LVPO or Low Power Variable Optics are an excellent compromise between the speed of a red dot and the magnification of a scope. LVPO scopes offer nearly as fast of target acquisition as that of a red dot at close to medium distances and provide precision at much longer distances like a high magnification riflescope. An LVPO just might be the ideal all-around optic for an AR15-style rifle.
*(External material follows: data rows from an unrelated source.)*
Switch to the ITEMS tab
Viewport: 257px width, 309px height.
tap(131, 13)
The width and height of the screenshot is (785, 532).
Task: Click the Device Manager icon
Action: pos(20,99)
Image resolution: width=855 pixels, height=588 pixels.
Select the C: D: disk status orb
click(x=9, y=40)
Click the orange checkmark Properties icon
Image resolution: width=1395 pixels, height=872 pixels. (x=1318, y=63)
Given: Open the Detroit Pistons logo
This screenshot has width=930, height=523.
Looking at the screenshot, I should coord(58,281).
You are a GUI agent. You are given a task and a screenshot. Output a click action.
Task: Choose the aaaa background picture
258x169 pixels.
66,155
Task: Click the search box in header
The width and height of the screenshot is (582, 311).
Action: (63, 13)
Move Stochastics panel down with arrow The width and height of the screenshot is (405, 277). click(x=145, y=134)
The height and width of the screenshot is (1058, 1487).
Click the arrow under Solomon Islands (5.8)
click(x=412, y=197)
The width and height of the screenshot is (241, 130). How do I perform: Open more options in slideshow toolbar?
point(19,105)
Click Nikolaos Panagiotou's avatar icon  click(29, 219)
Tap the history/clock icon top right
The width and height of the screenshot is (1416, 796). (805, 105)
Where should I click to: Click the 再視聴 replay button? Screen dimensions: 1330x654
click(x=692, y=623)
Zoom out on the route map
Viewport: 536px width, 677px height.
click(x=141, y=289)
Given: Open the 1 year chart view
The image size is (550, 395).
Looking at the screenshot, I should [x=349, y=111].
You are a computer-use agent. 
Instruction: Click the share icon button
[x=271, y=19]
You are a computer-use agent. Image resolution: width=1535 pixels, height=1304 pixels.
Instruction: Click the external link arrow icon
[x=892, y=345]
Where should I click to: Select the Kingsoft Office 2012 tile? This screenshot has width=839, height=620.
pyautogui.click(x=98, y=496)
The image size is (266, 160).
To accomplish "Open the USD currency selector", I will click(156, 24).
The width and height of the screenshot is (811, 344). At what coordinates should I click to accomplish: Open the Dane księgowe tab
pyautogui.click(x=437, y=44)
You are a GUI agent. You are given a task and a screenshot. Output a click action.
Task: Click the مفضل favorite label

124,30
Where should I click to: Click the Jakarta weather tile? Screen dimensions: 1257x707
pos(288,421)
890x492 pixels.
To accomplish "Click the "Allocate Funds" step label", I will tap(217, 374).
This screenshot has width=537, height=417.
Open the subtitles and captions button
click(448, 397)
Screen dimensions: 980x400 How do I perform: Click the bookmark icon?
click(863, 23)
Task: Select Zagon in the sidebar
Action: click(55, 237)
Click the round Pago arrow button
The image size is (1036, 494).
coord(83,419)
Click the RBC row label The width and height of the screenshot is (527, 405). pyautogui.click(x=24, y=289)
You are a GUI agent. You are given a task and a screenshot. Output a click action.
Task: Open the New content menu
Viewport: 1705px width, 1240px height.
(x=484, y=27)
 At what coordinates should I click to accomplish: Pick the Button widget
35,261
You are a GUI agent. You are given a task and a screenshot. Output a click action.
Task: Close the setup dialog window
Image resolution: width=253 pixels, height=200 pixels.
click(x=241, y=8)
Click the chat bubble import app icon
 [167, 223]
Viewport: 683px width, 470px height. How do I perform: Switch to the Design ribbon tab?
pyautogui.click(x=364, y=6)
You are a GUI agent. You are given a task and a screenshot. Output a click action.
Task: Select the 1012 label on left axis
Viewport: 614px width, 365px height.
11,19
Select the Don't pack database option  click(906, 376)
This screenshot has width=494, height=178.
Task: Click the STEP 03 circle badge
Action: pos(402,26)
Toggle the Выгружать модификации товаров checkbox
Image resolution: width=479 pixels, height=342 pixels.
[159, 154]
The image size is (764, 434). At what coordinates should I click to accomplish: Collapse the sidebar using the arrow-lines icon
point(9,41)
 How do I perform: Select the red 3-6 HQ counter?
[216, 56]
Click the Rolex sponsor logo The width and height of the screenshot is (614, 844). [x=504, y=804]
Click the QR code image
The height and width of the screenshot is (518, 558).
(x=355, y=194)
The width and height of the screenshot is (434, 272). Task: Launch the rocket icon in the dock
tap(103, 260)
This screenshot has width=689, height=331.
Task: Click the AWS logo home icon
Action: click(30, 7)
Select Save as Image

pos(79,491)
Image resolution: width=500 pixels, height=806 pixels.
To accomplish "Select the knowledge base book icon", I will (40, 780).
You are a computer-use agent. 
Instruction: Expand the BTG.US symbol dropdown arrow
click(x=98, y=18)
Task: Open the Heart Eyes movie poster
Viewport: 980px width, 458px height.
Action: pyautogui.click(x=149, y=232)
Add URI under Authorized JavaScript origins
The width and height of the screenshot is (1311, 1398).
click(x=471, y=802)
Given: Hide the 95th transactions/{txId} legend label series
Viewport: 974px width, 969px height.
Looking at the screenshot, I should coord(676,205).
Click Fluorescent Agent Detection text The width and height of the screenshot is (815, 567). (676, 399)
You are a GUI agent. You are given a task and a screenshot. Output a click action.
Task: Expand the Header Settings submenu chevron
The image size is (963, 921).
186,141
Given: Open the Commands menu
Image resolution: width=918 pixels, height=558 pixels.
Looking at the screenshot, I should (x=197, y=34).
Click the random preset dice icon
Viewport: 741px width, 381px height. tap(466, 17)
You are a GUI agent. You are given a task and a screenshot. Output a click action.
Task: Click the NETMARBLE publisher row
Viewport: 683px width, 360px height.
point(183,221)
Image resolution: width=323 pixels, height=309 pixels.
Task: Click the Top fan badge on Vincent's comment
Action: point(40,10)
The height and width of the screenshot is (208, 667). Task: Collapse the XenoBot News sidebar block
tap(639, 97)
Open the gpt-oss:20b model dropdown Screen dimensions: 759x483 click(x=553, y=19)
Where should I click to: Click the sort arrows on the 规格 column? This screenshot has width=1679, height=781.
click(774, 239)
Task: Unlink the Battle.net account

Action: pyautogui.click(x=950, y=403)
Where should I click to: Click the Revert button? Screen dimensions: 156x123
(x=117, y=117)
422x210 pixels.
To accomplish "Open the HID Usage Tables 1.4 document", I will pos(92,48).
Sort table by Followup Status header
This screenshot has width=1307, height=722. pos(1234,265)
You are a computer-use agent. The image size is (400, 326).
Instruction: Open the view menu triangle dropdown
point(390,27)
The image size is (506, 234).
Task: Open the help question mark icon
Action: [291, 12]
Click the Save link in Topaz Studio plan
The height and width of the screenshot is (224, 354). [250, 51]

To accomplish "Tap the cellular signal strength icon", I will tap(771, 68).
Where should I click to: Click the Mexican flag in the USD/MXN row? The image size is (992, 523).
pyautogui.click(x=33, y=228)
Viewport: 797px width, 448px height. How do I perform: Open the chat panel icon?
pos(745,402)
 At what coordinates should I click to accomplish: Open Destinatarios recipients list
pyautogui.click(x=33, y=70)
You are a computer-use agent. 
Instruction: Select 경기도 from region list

Leupold and Crimson Trace LVPO optics
An LPVO or Low Power Variable Optic are versatile offering the attributes of a red dot and riflescope.

What is an LPVO?

The Low Power in LVPO is a clue. These scopes offer low magnification. On the low end, at a true 1x power, there is no magnification. The magnification power range for an LPVO ranges from 4x, 6x, or 8x sometimes 10x, depending on the scope manufacturer. The real sweet spot, in my opinion, is an LVPO with a 1-6x power range. That power range is comparatively low compared to scopes used for hunting and long-range shooting, but it is a compromise in a good way. It’s an ideal truck gun set up capable of fast, close-range shooting and going the distance out to mid-range targets. An LVPO is perhaps the most versatile scope you can mount to an AR.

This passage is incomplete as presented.